The last time Labor merged its candidate list with the party to its left was back in January 1969, under Levi Eshkol. Not only was the party in power at the time, but the bloc it formed with Mapam (United Workers Party) created for the next 10 months the only party ever to have an absolute majority in the Knesset, with a total of 63 seats.
The joint party, called the Alignment, lost its absolute majority in that year's October election, but the 56 seats it did win under the leadership of Golda Meir was the highest number any party has won in an Israeli election. It was more than enough to form a ruling government.
Labor had merged with Mapam to ensure its continuing dominance of the political scene. For Mapam, which had been Labor's smaller, socialist sister for the previous two decades, the merger was a show of recognition that only as part of a larger bloc could it hope to implement at least some of its policies. The Alignment would stick together for another 15 years (and five election campaigns) until after the 1984 election, when Labor – by then desperate to regain power after seven years in the opposition – entered a national unity coalition with Likud. Mapam refused and became an independent party once more. Eight years later, it and two other small-left wing parties would go on to form Meretz.

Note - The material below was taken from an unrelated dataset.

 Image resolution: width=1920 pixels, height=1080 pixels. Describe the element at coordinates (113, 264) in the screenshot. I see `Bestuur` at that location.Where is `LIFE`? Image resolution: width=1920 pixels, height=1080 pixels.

Back then, it was all about having power and sharing it. Thirty-six years since the last time they ran together, Labor and its left-wing ally are united once again in the same slate. But this time, it’s all about survival.
Amir Peretz’s reluctance to merge with Meretz, which lasted until Sunday, is understandable. As the leader of Israel’s founding party, he can no longer be certain that Labor will remain a distinct and independent entity after this election. No Israeli politician has the breadth of Peretz’s experience. He was mayor of the southern Israeli city Sderot, secretary-general of the Histadrut labor federation and defense minister. He has comprehensive, progressive social policies as well as his own detailed plan for peace with the Palestinians. And he had a vision for Labor as a modern, sociodemocratic party, breaking the dichotomous left-right divide in Israeli society.

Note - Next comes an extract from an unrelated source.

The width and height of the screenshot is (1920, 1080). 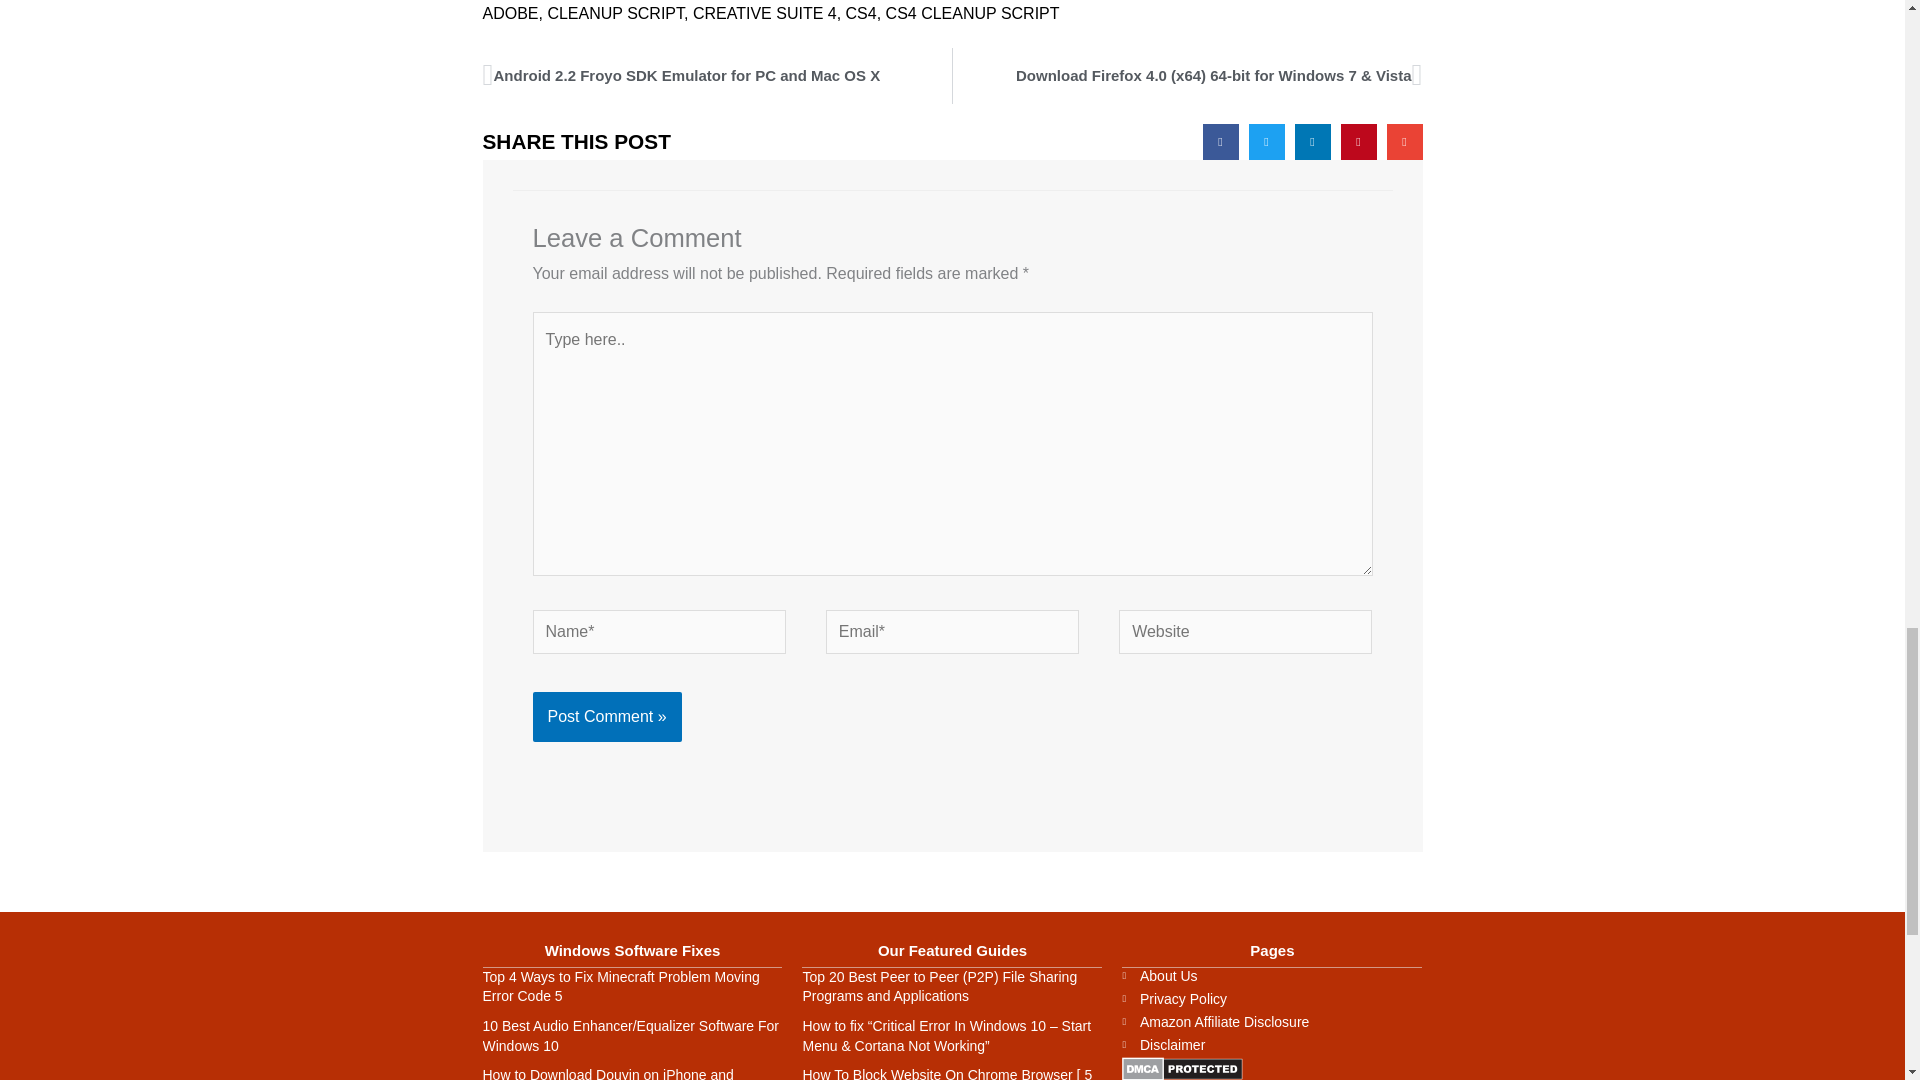 What do you see at coordinates (620, 986) in the screenshot?
I see `Top 4 Ways to Fix Minecraft Problem Moving Error Code 5` at bounding box center [620, 986].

None of that cut through in his two terms as Labor leader. It continued to shrink, and adding Likud “princess” (and now Gesher leader) Orli Levi-Abekasis to his ticket didn’t change that. Labor lost its historic role as the central party of Israeli politics first to Kadima, during Peretz’s first stint as leader back in 2006, and now once again to Kahol Lavan. It is a tiny niche party of urban and kibbutz leftists, almost indistinguishable from Meretz.
Israel’s center-left was once wide enough to hold both Labor and Mapam (or Meretz in its current evolution). As recently as 1992, they won a total of 56 seats together, or 44 percent of the electorate. But the last two governments in which they worked together, headed by Labor's Yitzhak Rabin and then Ehud Barak, focused on the Oslo peace process.

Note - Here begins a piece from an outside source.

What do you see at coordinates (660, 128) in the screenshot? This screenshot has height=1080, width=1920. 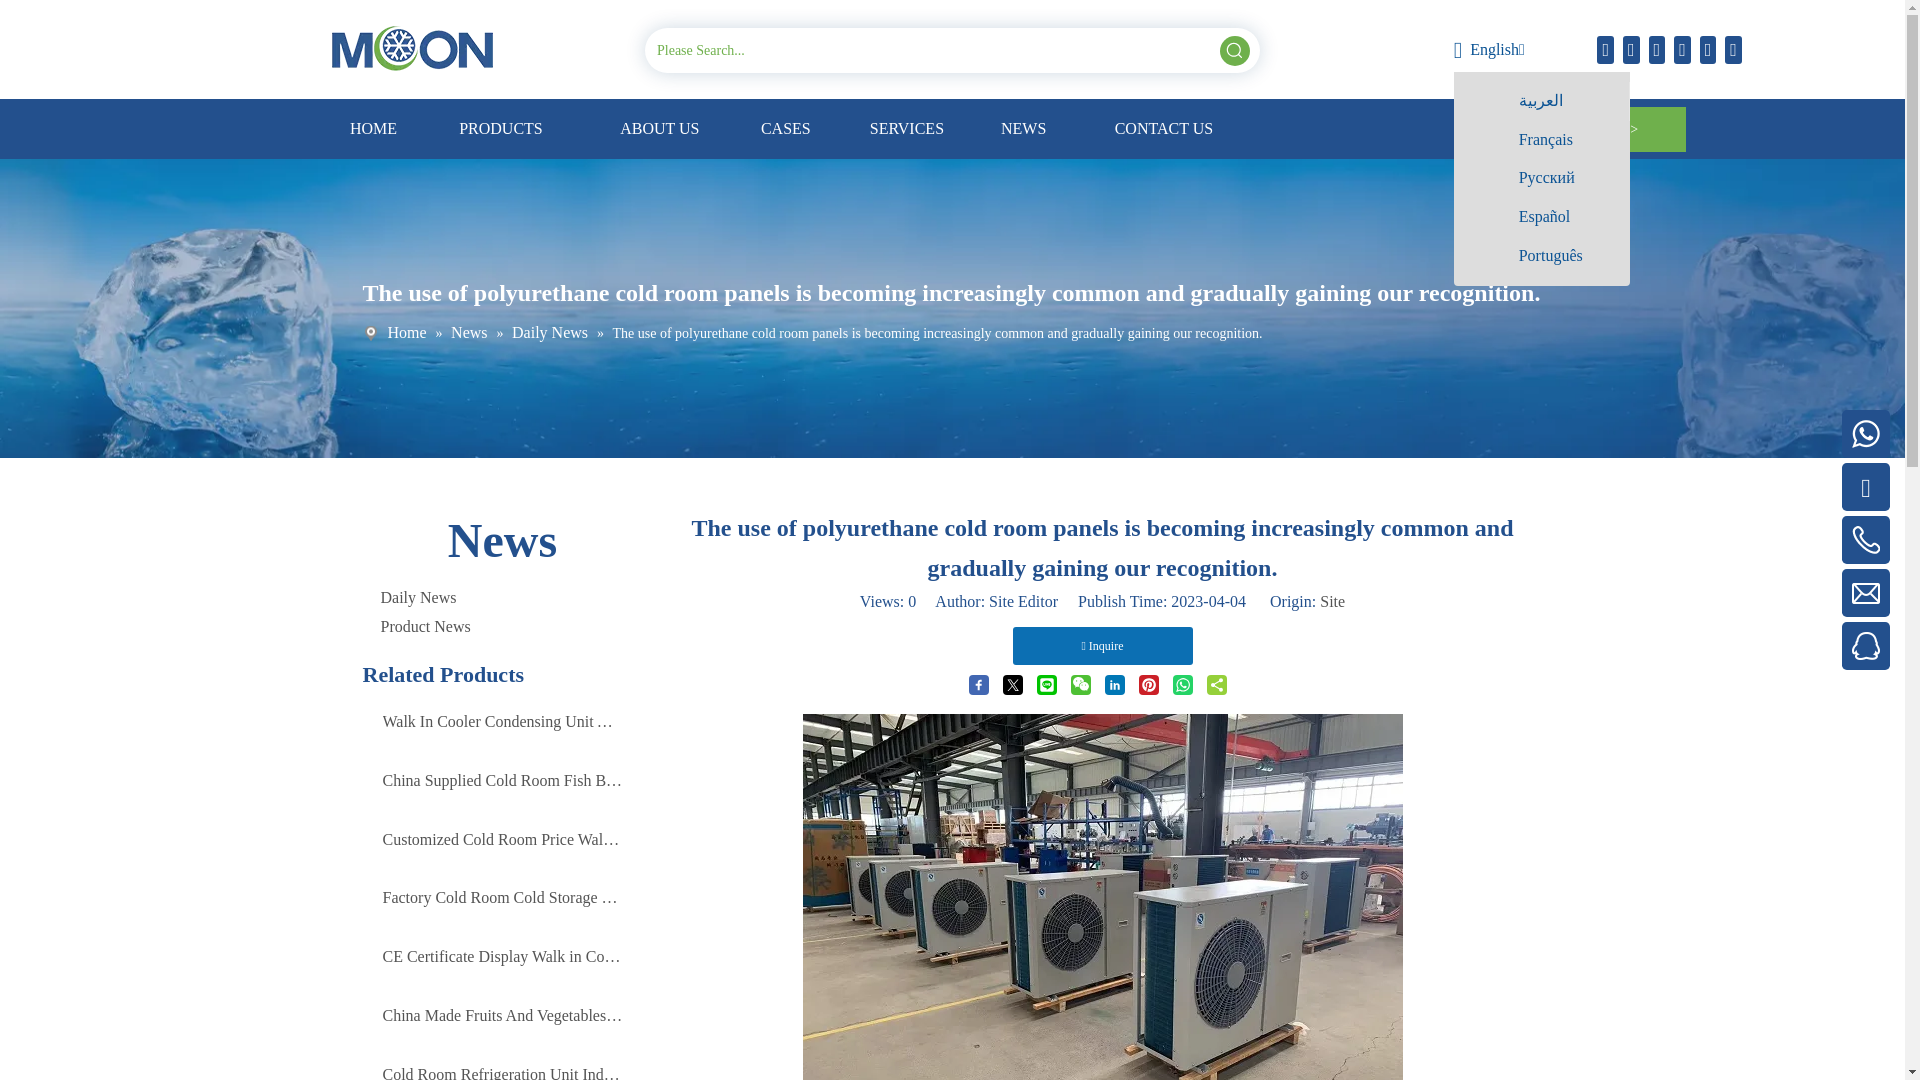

When the second intifada and the exploding buses and coffee shops came along, the two parties’ key policy was discredited in the eyes of most Israelis. Labor was no longer seen as the responsible centrist option. Parties with charismatic leaders but vague policies (Kadima, Yesh Atid, Kahol Lavan) captured Labor’s traditional position.
Despite the efforts of Labor’s two previous leaders, Isaac Herzog and Avi Gabbay, to tack toward the center and shift the conversation from the Palestinian issue to domestic policy, the party has been squeezed leftward by Kahol Lavan, splitting a dwindling constituency with Meretz.
The two parties’ decline seems irreversible. Unlike Peretz, Meretz leader Nitzan Horowitz understood this early on. For the past year, even before he was elected party leader last July, he has implored both Gabbay and then Peretz to merge their slates. Horowitz also has a clear sociodemocratic vision, but unlike Peretz he has a more pragmatic view of its prospects in the short-term.
Horowitz knows there are not currently enough voters who discern between Meretz and Labor, and that articulating a convincing new message is impossible with the campaign to remove Prime Minister Benjamin Netanyahu overriding any other ideology or policy. He knows that Meretz will not be the same in the post-Netanyahu realignment period. For now, it just has to survive.
Labor and Meretz will each have a small handful of lawmakers in the next Knesset. They may not be enough to rebuild these historic parties. Mapam, the proud socialist-Zionist party that played a major role in building the state, ceased to exist in 1997. Labor, which ruled Israel for half its existence, is no longer guaranteed an independent future either. For now it is surviving, barely, as one half of a small left-wing party. This may well be its last election.